CN was expansionist. It first acquired the Illinois Central, where Hunter Harrison happened to be president and CEO. IC accepted CN’s offer in 1998 and the deal was consummated in 1999.. CN now was a rail system stretching from Halifax, Nova Scotia, on the Atlantic, and stretching to Vancouver and Prince Rupert on the Pacific and to the U.S. Gulf of Mexico coast.
CN then tried to combine with Burlington Northern Santa Fe in 1999, but the transaction was derailed by the combined opposition of four Class I railroads B CSX, Canadian Pacific, Norfolk Southern, and Union Pacific.
After Harrison became CN’s chief operating officer, he soon began to make changes. What some called a scheduled railroad, Harrison preferred to call a “disciplined” railroad. It was really quite simple.
If a train was scheduled to depart a yard at a certain time, Harrison demanded that the appropriate power be fueled and coupled and the crew ready for duty. Supervisor heads might roll if this were not done. It was not long before CN began to offer shippers car supply guarantees. It did not guarantee every request for cars, but if planners knew when cars were going to be available, they made the service commitment. The idea was that if you knew where your equipment was supposed to be and when, you could guarantee it to the next shipper that wanted that car type. CN offered a penalty for failure to spot a guaranteed car when promised, and it exacted a penalty from shippers that asked for and accepted guaranteed cars and then failed to load and release them when they were required to do so.

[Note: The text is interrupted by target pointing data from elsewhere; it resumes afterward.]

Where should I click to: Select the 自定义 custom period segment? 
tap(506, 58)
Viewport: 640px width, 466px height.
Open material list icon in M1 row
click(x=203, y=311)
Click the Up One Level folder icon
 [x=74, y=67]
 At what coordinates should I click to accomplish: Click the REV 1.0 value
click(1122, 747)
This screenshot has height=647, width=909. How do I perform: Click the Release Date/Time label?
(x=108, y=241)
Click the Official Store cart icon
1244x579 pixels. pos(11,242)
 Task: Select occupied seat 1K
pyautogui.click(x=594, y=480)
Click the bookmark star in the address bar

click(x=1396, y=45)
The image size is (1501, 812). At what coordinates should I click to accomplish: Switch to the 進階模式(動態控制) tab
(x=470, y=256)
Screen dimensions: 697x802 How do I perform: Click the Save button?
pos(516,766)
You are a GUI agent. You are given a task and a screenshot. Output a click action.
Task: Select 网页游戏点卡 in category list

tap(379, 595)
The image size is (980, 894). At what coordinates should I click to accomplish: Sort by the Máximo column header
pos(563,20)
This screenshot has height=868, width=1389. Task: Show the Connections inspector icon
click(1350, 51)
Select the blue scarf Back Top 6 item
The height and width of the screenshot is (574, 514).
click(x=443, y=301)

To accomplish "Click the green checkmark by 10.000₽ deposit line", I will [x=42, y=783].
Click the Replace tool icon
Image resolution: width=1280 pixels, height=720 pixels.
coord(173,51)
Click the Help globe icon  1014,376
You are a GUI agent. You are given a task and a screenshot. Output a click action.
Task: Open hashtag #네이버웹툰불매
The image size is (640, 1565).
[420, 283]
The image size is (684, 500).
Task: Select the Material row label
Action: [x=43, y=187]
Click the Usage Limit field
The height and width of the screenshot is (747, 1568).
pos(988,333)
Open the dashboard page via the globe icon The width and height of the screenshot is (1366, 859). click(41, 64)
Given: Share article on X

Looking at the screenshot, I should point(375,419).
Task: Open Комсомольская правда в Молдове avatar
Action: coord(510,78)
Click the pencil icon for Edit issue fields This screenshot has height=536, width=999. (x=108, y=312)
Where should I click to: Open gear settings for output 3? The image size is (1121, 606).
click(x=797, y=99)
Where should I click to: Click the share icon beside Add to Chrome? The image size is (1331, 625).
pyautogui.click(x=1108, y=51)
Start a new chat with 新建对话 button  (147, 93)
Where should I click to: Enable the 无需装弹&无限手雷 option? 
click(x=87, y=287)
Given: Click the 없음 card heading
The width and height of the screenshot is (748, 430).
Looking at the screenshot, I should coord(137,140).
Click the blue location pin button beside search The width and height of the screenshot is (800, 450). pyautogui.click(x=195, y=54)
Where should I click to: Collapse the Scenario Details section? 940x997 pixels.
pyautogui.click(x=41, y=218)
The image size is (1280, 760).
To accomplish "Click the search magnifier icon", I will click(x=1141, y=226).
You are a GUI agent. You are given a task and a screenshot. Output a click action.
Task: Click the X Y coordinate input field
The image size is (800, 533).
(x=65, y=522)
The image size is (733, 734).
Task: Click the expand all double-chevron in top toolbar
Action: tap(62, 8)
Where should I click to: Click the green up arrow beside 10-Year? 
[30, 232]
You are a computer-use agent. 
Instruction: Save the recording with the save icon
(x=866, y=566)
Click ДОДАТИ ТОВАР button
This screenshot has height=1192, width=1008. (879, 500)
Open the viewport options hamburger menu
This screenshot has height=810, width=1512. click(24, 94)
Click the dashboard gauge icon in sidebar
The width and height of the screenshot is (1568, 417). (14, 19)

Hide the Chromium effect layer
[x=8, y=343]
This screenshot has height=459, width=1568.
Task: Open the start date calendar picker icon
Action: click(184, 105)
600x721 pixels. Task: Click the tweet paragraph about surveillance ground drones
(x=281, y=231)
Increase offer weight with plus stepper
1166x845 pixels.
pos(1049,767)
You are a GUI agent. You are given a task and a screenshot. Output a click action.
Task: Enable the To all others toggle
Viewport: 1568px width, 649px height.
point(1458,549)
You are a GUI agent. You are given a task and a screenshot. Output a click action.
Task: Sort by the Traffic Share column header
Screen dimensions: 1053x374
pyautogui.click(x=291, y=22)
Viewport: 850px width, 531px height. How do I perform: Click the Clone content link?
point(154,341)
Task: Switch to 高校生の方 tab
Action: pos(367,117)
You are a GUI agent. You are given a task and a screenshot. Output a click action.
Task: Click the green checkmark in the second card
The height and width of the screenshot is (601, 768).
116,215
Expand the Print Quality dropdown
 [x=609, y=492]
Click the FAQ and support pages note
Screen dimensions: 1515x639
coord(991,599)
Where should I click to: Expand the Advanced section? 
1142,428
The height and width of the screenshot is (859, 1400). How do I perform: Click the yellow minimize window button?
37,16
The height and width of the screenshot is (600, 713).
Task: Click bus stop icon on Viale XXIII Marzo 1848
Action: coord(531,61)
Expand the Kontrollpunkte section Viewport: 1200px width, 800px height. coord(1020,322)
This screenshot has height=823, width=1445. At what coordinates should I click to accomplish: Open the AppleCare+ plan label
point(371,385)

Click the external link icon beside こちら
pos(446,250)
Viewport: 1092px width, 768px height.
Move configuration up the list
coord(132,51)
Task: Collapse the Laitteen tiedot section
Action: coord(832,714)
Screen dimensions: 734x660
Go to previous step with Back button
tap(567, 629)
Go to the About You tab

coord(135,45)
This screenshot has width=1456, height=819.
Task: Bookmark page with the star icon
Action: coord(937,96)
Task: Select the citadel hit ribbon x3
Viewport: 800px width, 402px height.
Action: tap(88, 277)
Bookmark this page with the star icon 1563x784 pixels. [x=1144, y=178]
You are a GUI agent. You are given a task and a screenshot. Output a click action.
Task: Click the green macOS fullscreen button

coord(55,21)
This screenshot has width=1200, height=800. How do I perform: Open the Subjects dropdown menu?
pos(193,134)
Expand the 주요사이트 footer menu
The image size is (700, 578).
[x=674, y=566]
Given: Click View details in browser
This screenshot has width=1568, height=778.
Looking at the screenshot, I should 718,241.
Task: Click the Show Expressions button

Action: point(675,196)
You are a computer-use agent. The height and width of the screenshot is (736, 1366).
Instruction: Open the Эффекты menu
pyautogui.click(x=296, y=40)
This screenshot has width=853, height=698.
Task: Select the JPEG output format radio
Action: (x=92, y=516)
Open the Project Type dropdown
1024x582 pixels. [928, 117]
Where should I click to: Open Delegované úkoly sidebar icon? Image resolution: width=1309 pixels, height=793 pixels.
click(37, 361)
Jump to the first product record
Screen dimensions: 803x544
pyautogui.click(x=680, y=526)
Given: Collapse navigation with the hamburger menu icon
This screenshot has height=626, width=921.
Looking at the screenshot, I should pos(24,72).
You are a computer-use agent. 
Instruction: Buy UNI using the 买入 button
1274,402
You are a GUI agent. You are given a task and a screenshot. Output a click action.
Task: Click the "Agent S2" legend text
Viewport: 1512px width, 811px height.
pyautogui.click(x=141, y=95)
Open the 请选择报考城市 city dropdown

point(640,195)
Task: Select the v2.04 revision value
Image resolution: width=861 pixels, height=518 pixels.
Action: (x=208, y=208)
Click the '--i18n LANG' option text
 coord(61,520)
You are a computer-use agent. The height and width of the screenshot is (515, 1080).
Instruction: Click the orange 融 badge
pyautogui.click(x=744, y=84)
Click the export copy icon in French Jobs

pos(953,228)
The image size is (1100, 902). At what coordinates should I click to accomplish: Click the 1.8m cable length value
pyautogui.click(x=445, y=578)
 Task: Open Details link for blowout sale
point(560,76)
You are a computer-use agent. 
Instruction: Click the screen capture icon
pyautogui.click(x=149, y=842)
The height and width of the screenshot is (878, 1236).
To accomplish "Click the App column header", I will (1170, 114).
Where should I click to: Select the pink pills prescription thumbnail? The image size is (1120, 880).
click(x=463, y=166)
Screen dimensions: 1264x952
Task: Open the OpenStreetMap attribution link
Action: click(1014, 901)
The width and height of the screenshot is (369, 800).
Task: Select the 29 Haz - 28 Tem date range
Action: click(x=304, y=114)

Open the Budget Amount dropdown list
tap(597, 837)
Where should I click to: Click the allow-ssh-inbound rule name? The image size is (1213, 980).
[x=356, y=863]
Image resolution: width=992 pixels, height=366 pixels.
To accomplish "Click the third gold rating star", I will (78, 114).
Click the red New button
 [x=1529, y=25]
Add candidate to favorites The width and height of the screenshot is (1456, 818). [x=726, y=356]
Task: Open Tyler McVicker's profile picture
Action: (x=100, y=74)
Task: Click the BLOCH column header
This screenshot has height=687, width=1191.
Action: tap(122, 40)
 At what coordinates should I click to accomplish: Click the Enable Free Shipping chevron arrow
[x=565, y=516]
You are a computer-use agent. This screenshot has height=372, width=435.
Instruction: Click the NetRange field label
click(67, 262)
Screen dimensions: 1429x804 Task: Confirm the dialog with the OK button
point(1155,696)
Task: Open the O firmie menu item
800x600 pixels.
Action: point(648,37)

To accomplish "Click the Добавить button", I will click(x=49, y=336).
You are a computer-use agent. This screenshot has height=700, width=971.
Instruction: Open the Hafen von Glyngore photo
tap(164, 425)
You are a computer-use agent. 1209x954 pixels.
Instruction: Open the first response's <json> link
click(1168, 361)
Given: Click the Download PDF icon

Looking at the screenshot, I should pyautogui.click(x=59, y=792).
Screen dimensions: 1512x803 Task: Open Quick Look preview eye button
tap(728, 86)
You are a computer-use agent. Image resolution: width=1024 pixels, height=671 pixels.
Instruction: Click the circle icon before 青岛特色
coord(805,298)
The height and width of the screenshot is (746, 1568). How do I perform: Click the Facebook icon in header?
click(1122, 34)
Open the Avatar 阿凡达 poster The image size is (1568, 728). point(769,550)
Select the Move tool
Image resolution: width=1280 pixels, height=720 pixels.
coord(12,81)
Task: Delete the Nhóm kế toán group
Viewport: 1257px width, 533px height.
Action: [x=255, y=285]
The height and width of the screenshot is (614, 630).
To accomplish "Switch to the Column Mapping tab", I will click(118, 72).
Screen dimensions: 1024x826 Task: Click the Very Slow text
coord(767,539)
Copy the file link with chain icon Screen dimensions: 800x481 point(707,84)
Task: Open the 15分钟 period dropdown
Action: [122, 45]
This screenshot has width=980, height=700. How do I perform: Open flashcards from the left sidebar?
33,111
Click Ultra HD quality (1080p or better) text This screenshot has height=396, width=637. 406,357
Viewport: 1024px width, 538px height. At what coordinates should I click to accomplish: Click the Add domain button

CN eventually was able to return some 800 leased locomotives to their owners, a huge saving on operating expenses. A disciplined operation gets far greater use of its assets than a non-disciplined railroad. The operating ratio of expenses to revenue (OR) began to drop like a stone and soon was the lowest (lower is better) in the industry. Earnings increased, stock price soared, and dividends to stockholders were increased.
Not everyone thought Harrison was the greatest railroader of all time—and many still do not. Shippers resented the discipline that he imposed on them. Harrison reviewed the business it did with many shippers and arbitrarily changed the number of switches their volume justified each week. Going back to the days of state ownership, CN virtually had given the store away, and the expense-reducing change was a shock to many.
Some CP workers dread the coming of a man few ever have met. Somehow, Harrison's hard line with supervisors and customers had morphed into a reputation among many rail workers as a martinet.
When Tellier retired, Harrison was the logical successor as president and chief executive.
Harrison retired in 2009, and CN remained the best operated railroad under Claude Mongeau, the young former CN chief of strategic planning.
When Ackman launched his assault on CP, he didn’t just call for Green to be replaced. He offered Harrison as the replacement. CN did not like that at all and filed suit in a U.S. federal court seeking to negate Harrison's pension and other financial provisions in his retirement agreement. Ackman committed to indemnify Harrison for any losses he might suffer.
When CP finally named Harrison its new chief, CN pointedly offered its congratulations and simultaneously made clear that the suit still was pending.
CP is the third Class I Harrison has headed, and the fifth for which he has held officer rank. He started his career on the St. Louis-San Francisco Railway (Frisco), became an operating vice president of the Burlington Northern after it acquired the Frisco, then moved to the top job at IC.
At 68, it is likely that Harrison will be at CP only long enough to begin a major change in the way the business is managed, then will leave it to a younger executive to finish the job.